## Line Chart: Parallel scaling of verifier compute: MATH-500
### Overview
The image is a line chart comparing the accuracy (%) of different models (ThinkPRM-14B, ThinkPRM-14B@4, ThinkPRM-14B@8, DiscPRM-14B, and Majority) against the number of solutions (2^0 to 2^5) for a verifier compute task on MATH-500. The chart illustrates how the accuracy of each model scales with an increasing number of solutions.
### Components/Axes
* **Title:** Parallel scaling of verifier compute: MATH-500
* **X-axis:** Number of solutions (2^0, 2^1, 2^2, 2^3, 2^4, 2^5)
* **Y-axis:** Accuracy (%) (50, 55, 60, 65, 70, 75, 80, 85)

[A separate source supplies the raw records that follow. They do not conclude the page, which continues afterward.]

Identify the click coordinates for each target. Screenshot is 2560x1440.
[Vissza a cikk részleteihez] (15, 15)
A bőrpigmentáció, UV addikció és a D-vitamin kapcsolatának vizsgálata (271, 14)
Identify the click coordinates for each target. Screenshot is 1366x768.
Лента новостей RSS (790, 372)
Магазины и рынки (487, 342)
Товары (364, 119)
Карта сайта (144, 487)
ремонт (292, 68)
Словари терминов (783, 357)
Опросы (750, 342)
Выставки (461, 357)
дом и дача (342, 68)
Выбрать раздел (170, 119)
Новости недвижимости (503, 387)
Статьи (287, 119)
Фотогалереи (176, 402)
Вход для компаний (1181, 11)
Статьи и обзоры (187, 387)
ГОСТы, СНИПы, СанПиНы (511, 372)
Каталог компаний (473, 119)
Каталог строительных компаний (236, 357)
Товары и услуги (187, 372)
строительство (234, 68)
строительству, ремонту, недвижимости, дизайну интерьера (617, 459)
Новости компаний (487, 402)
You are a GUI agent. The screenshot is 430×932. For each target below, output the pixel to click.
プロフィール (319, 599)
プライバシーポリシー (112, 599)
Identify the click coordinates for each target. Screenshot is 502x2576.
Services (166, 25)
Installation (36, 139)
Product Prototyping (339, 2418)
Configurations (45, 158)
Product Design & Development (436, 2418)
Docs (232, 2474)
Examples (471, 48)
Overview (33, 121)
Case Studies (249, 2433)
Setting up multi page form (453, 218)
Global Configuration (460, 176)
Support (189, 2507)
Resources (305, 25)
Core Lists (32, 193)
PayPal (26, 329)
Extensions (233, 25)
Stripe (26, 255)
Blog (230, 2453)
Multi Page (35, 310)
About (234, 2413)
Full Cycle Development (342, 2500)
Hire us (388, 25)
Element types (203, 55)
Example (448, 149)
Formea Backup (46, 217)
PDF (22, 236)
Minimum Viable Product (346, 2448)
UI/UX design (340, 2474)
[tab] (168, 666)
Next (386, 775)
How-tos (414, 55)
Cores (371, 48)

* **Legend:** Located at the bottom of the chart.
* ThinkPRM-14B (brown line with star markers)
* ThinkPRM-14B@4 (light blue dashed line with triangle markers)
* ThinkPRM-14B@8 (yellow dash-dot line with square markers)
* DiscPRM-14B (green line with circle markers)
* Majority (tan line with circle markers)
### Detailed Analysis
* **X-Axis Values:** The x-axis represents the number of solutions, with values at powers of 2: 2^0 (1), 2^1 (2), 2^2 (4), 2^3 (8), 2^4 (16), and 2^5 (32).
* **Y-Axis Values:** The y-axis represents the accuracy in percentage, ranging from 50% to 85% in increments of 5%.
**Data Series Analysis:**
* **ThinkPRM-14B (brown line with star markers):**
* Trend: Generally increasing.
* Data Points:
* 2^0: ~51%
* 2^1: ~51%
* 2^2: ~69%
* 2^3: ~77%
* 2^4: ~79%
* 2^5: ~83%
* **ThinkPRM-14B@4 (light blue dashed line with triangle markers):**
* Trend: Increasing.
* Data Points:
* 2^0: ~51%
* 2^1: ~62%
* 2^2: ~69%
* 2^3: ~81%
* 2^4: ~82%
* 2^5: ~84%
* **ThinkPRM-14B@8 (yellow dash-dot line with square markers):**
* Trend: Increasing.
* Data Points:
* 2^0: ~51%
* 2^1: ~61%
* 2^2: ~69%
* 2^3: ~77%
* 2^4: ~80%
* 2^5: ~83%
* **DiscPRM-14B (green line with circle markers):**
* Trend: Increasing, then plateaus.
* Data Points:
* 2^0: ~51%
* 2^1: ~62%
* 2^2: ~70%
* 2^3: ~73%
* 2^4: ~73%
* 2^5: ~73%
* **Majority (tan line with circle markers):**
* Trend: Stagnant, then increasing.
* Data Points:
* 2^0: ~51%
* 2^1: ~51%
* 2^2: ~69%
* 2^3: ~73%
* 2^4: ~73%
* 2^5: ~73%
### Key Observations
* ThinkPRM-14B@4 generally achieves the highest accuracy across all solution counts.
* DiscPRM-14B and Majority models plateau in accuracy after 2^3 solutions.
* All models start with similar accuracy at 2^0 solutions.
* The accuracy of all models generally increases with the number of solutions, except for DiscPRM-14B and Majority, which plateau.
### Interpretation
The chart demonstrates the parallel scaling performance of different verifier compute models on the MATH-500 dataset. The ThinkPRM-14B variants, especially ThinkPRM-14B@4, show the best scaling behavior, achieving higher accuracy as the number of solutions increases. The DiscPRM-14B and Majority models, however, reach a performance ceiling, suggesting that increasing the number of solutions beyond a certain point does not improve their accuracy. This indicates that the ThinkPRM-14B models are better suited for tasks where a larger number of solutions can be explored to improve verification accuracy. The "@4" and "@8" likely refer to different configurations or parameters within the ThinkPRM-14B model, with "@4" being the most effective in this scenario.